[Tutor] bash find equivalent in Python

Danny Yoo dyoo@hkn.eecs.berkeley.edu
Thu Jul 10 19:45:03 2003


On Thu, 10 Jul 2003 tpc@csua.berkeley.edu wrote:

> While this seems to work, it also seems wrong to have to guess how many
> levels deep my directory structure is and copy, paste and indent the code
> accordingly.  Is there a recursive find utility in Python similar to bash
> find ?  For example:
>
> find . -name '*.html'
>
> will return all html files from current working directory and on, along
> with their paths respective to the current working directory.  I looked
> at string module find in the Python documentation and shutils and did
> not find the analog.

Hi tpc,

Your wish is my command.  *grin*


Here's a function --- DFS() --- that'll let you march through each
subdirectory:

###
import os
import os.path

def DFS(root, skip_symlinks = 1):
    """Depth first search traversal of directory structure.  Children
    are visited in alphabetical order."""
    stack = [root]
    visited = {}
    while stack:
        d = stack.pop()
        if d not in visited:  ## just to prevent any possible recursive
                              ## loops
            visited[d] = 1
            yield d
        stack.extend(subdirs(d, skip_symlinks))

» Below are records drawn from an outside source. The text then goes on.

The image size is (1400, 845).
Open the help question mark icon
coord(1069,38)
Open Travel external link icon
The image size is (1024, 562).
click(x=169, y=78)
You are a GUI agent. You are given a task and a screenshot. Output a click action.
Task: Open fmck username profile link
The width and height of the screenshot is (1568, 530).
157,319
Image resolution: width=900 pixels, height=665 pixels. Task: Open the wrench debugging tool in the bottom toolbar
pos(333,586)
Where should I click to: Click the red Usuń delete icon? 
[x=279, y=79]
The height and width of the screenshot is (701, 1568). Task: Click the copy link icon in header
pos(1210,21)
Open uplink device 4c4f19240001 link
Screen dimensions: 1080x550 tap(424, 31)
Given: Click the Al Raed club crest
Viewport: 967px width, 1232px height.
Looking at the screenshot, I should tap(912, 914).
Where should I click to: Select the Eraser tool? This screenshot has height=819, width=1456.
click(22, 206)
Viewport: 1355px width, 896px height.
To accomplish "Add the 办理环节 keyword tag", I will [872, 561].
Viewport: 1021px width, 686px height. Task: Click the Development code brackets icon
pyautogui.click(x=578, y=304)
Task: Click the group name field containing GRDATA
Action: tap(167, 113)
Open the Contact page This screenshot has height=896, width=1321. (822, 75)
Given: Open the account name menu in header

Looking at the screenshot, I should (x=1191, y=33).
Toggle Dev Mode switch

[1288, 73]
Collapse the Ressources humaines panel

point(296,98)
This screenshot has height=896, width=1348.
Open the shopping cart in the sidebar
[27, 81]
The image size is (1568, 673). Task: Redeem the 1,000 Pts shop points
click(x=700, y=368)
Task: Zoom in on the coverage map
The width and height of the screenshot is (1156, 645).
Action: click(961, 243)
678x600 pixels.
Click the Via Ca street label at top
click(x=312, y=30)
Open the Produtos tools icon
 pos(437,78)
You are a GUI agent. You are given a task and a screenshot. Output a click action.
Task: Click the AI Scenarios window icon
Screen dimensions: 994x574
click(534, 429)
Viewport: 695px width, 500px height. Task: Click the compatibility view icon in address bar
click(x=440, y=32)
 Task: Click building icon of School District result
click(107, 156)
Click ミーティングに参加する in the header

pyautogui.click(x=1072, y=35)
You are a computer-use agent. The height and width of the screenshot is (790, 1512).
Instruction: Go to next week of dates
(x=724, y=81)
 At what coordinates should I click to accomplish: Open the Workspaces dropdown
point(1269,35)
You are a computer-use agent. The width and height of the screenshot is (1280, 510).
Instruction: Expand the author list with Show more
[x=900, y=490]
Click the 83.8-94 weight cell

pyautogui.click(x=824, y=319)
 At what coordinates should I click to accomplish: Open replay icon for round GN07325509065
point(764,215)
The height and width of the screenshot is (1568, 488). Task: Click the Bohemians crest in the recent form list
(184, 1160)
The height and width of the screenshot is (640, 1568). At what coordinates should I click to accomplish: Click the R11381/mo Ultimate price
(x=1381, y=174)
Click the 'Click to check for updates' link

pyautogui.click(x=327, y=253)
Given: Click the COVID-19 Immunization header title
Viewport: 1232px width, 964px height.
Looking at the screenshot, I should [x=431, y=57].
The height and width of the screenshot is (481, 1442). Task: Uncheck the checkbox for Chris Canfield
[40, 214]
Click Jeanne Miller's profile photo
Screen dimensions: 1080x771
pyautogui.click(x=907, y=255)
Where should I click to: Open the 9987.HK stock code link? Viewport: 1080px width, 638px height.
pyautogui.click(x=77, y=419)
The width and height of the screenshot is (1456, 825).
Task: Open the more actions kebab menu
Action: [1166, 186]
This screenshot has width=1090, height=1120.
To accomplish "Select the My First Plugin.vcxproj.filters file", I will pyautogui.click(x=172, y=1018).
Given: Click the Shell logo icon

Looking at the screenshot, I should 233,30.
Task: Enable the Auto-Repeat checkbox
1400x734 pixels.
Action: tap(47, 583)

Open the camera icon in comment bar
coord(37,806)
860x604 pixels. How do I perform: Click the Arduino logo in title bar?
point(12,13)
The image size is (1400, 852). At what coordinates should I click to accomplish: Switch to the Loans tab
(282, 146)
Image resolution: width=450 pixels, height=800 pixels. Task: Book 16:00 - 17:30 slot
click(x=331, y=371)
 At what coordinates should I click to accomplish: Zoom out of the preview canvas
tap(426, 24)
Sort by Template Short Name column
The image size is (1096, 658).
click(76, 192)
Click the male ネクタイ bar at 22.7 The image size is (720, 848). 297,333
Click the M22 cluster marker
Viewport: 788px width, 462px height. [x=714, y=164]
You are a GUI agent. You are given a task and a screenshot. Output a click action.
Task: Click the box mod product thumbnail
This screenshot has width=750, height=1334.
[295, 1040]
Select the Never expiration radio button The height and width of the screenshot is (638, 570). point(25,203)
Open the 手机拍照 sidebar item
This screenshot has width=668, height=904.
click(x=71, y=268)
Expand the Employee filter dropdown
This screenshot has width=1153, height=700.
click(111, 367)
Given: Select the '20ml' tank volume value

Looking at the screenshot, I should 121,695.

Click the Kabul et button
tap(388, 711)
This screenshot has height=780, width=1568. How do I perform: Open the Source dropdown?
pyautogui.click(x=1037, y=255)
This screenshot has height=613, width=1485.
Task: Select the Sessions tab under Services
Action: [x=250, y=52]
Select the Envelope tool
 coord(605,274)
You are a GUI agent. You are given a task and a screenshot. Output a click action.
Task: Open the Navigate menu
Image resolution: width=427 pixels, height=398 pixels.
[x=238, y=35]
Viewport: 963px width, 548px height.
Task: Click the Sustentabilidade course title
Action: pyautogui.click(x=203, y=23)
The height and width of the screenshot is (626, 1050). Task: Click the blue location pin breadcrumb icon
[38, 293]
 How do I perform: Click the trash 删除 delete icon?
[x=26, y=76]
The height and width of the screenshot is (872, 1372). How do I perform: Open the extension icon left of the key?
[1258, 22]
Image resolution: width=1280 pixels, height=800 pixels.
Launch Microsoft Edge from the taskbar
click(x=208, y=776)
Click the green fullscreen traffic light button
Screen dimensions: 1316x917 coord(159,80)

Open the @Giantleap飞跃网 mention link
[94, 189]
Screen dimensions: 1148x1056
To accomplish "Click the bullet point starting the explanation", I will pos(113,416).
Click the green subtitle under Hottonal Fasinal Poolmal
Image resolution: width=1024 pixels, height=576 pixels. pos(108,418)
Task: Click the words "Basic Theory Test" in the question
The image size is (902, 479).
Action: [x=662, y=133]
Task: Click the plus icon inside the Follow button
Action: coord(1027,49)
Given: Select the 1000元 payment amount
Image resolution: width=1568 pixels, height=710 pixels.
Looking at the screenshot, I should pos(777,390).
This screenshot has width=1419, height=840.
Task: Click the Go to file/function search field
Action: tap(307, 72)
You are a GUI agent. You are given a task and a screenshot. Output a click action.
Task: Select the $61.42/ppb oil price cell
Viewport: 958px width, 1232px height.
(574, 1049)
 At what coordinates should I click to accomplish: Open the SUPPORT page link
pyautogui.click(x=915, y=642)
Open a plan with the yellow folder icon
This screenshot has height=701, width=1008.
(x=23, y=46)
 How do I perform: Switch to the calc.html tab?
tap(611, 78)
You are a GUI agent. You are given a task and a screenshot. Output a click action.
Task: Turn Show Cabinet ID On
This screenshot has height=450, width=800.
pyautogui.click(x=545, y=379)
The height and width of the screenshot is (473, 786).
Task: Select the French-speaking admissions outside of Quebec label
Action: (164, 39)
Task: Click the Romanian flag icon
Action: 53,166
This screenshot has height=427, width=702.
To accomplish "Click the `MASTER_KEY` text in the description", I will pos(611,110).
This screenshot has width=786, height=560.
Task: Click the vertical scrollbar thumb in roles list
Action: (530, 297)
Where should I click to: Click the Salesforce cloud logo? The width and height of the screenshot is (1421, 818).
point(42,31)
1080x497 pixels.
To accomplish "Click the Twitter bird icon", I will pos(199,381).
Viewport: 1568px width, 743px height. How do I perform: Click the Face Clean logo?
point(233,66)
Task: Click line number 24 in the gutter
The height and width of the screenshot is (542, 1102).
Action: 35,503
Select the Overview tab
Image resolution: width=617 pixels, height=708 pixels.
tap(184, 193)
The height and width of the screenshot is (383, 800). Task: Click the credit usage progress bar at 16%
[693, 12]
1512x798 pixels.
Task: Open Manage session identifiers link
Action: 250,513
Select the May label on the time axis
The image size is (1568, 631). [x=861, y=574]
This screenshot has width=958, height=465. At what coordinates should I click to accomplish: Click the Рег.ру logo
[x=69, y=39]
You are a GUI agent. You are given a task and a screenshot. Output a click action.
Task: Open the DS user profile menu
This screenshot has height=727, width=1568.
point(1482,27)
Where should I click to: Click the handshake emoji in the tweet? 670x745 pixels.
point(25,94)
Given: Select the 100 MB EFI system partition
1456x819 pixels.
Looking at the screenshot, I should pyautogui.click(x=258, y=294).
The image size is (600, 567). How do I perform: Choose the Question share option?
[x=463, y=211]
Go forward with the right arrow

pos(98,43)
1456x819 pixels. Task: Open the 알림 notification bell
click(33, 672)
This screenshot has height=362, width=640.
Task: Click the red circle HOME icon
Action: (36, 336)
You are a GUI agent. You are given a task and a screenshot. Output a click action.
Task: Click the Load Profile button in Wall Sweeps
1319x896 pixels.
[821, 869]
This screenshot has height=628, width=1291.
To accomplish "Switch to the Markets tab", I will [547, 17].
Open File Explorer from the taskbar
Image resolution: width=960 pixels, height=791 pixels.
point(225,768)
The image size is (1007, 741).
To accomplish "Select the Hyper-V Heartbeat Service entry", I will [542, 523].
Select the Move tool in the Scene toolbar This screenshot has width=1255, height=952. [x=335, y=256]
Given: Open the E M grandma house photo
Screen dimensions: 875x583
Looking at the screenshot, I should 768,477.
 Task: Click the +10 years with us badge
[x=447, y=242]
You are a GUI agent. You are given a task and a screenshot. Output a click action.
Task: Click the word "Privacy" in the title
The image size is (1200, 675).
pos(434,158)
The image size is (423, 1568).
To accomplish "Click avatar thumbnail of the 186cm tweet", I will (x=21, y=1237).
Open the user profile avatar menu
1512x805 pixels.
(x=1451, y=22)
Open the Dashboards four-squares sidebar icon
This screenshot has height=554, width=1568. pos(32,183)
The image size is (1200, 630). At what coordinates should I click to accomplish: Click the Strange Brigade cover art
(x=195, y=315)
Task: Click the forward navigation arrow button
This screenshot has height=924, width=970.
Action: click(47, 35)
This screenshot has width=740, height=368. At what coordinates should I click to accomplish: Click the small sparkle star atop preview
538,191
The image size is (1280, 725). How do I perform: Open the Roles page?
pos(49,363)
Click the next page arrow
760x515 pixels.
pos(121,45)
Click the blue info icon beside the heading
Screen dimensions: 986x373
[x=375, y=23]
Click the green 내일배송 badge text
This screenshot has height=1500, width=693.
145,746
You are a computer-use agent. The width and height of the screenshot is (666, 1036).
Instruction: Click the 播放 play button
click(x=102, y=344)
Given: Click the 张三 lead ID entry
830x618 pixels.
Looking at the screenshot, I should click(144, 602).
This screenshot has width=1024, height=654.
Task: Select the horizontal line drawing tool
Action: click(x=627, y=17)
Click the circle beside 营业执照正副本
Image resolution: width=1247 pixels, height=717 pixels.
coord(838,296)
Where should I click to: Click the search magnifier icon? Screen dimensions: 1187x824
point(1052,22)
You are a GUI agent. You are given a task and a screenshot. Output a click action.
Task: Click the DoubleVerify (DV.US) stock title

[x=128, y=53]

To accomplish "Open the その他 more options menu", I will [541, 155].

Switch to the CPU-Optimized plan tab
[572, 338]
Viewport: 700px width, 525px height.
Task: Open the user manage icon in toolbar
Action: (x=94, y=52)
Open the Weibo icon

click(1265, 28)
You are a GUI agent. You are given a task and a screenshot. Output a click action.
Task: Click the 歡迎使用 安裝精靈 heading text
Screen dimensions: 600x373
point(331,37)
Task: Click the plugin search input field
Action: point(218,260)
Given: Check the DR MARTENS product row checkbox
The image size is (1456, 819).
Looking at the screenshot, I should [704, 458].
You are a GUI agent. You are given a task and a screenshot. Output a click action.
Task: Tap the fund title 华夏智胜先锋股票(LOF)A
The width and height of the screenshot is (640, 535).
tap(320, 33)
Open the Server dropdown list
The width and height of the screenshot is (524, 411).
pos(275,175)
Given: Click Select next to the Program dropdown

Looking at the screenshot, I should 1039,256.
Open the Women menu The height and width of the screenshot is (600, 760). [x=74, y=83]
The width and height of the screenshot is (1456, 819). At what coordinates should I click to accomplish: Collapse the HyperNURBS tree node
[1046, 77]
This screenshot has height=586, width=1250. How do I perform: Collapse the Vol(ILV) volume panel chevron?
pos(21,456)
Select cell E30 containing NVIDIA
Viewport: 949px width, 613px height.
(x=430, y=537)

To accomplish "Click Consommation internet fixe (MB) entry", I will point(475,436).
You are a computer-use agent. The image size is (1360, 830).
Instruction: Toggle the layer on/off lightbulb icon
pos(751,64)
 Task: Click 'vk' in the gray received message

def subdirs(root, skip_symlinks = 1):
    """Given a root directory, returns the first-level subdirectories."""
    try:
        dirs = [os.path.join(root, x)
                for x in os.listdir(root)]
        dirs = filter(os.path.isdir, dirs)
        if skip_symlinks:
            dirs = filter(lambda x: not os.path.islink(x), dirs)
        dirs.sort()
        return dirs
    except OSError, IOError: return []
###


DFS() returns an iteratable object that marches through all the
subdirectories of a given root.  Your code for going through all the .html
files, then, might look something like:

###
    for subdir in DFS(root):
        htmls = glob.glob(os.path.join(subdir, "*.html"))
        ...
###


Another way to do something like 'find' is to use the os.path.walk()
utility function:

    http://www.python.org/doc/lib/module-os.path.html

but I find DFS() a little easier on the brain... *grin*


Hope this helps!